Case Name: Ex Parte Felipe Flores
Court: Texas Court of Criminal Appeals
Jurisdiction: Texas
Decision Date: 1932-06-01
Citations: 121 Tex. Crim. 141
Docket Number: No. 15395
Parties: Ex Parte Felipe Flores.
Judges: 
Reporter: Texas Criminal Reports
Volume: 121
Pages: 141–142

Head Matter:
Ex Parte Felipe Flores.
No. 15395.
Delivered June 1, 1932.
Reported in 50 S. W. (2d) 1115.
The opinion states the case.
Chas. Owen and Theo Andress, both of El Paso, for appellant.
Lloyd W. Davidson, State’s Attorney, of Austin, for the State.

Opinion:
LATTIMORE, Judge.
This is an appeal from an order of the district court of El Paso county refusing bail. Appellant was charged by indictment with the offense of murder.

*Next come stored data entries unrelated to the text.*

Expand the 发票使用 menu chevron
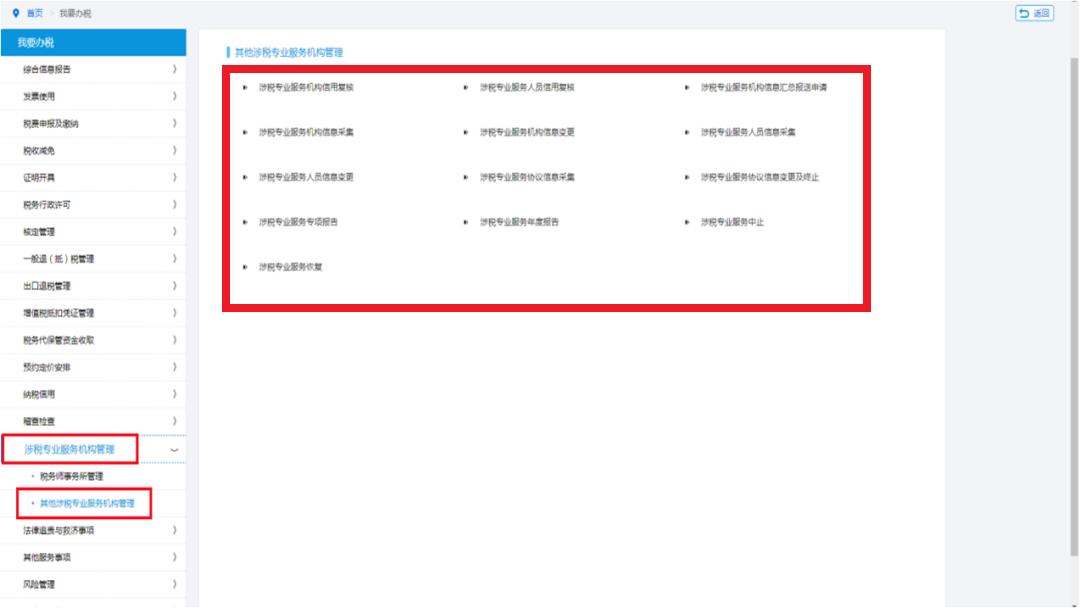175,97
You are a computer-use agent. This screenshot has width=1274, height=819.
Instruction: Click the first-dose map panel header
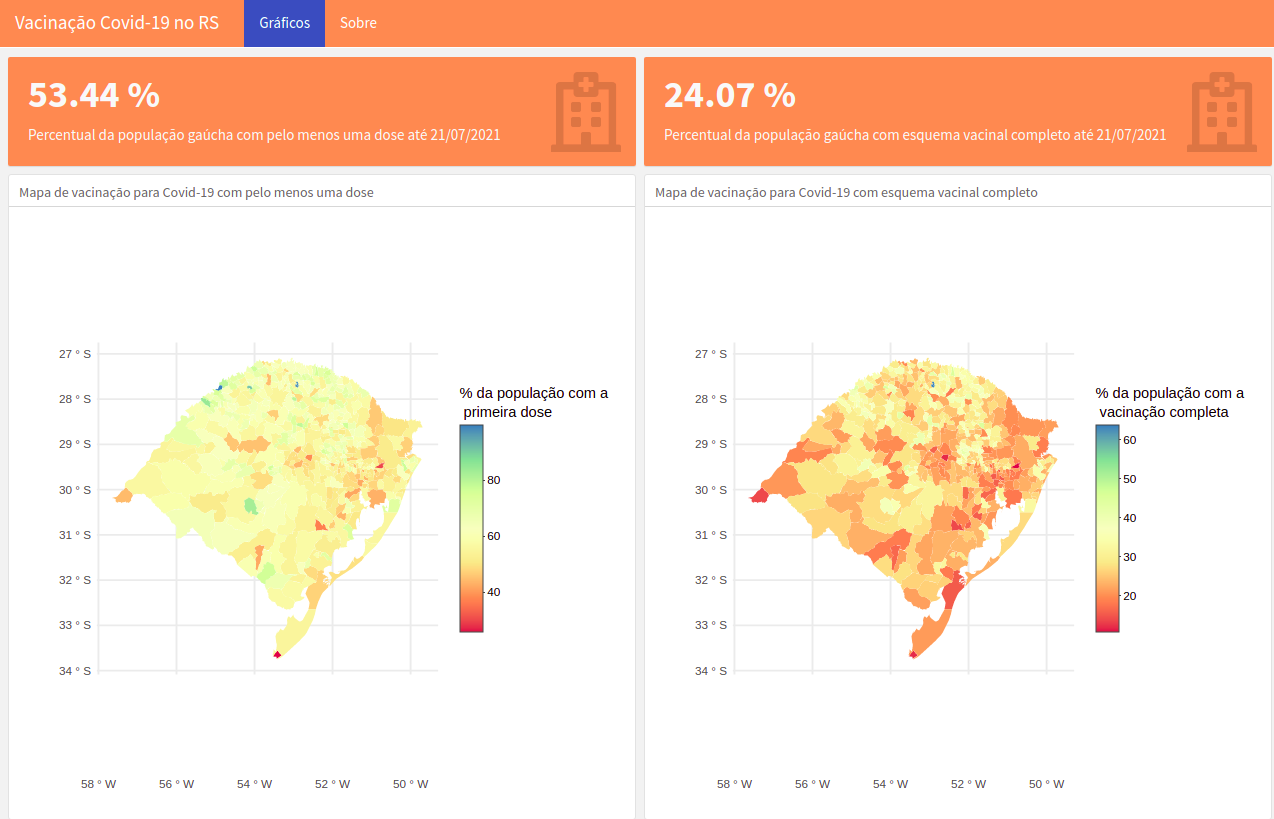196,192
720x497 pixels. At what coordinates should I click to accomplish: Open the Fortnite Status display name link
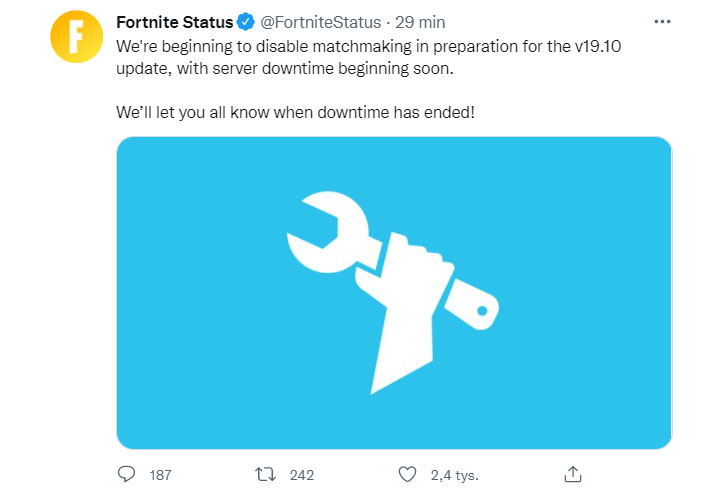tap(174, 21)
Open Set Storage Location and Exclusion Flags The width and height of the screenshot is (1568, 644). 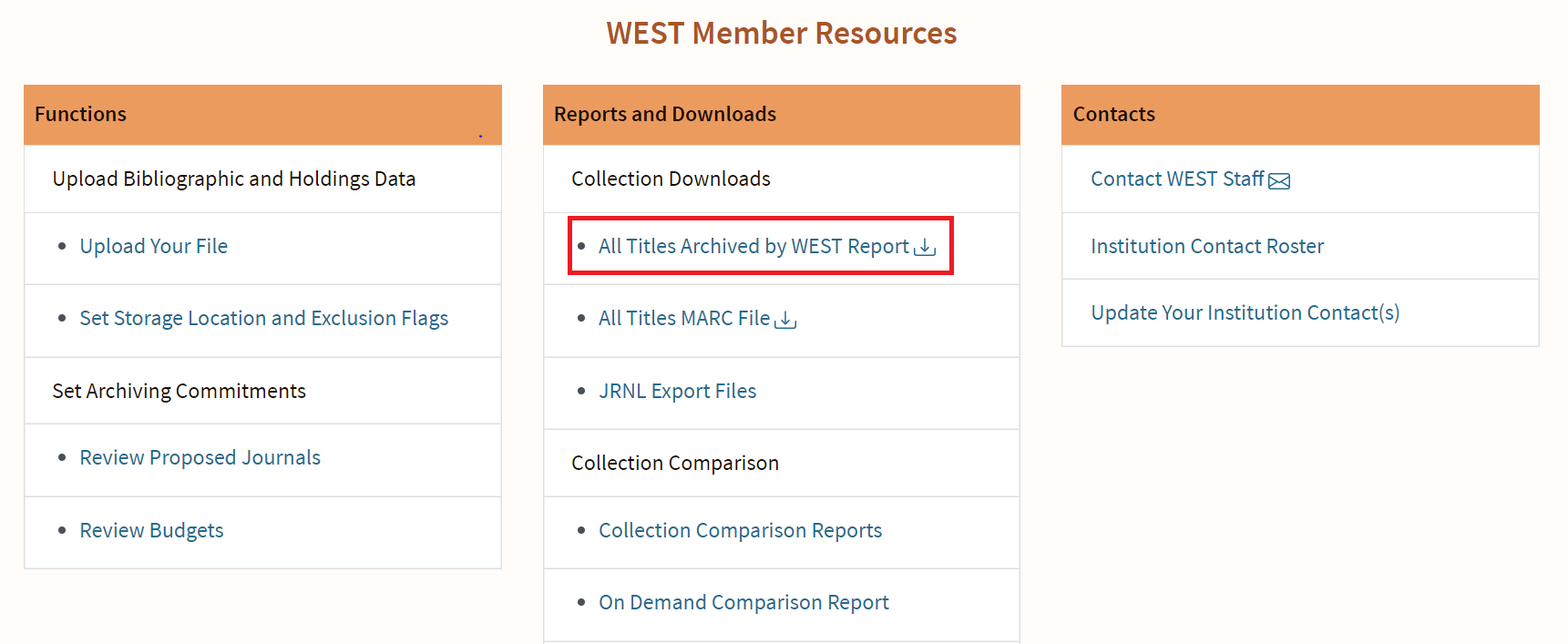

Three questions must be considered by the court a quo in a case like this: (1) Was the offense committed? (2) Was the accused a guilty agent? (3) Would he likely be punished by the infliction of the penalty of death, on his trial, if the law be followed?
To these our courts seems to have added a fourth proposition, viz, That, where there is nothing in the record tending to mitigate the offense, or to lessen the punishment if guilty, this court will uphold the action of the trial court in refusing bond as within the exercise of its discretion. Ex parte Howard, 99 Texas Crim. Rep., 456, 270 S. W., 550.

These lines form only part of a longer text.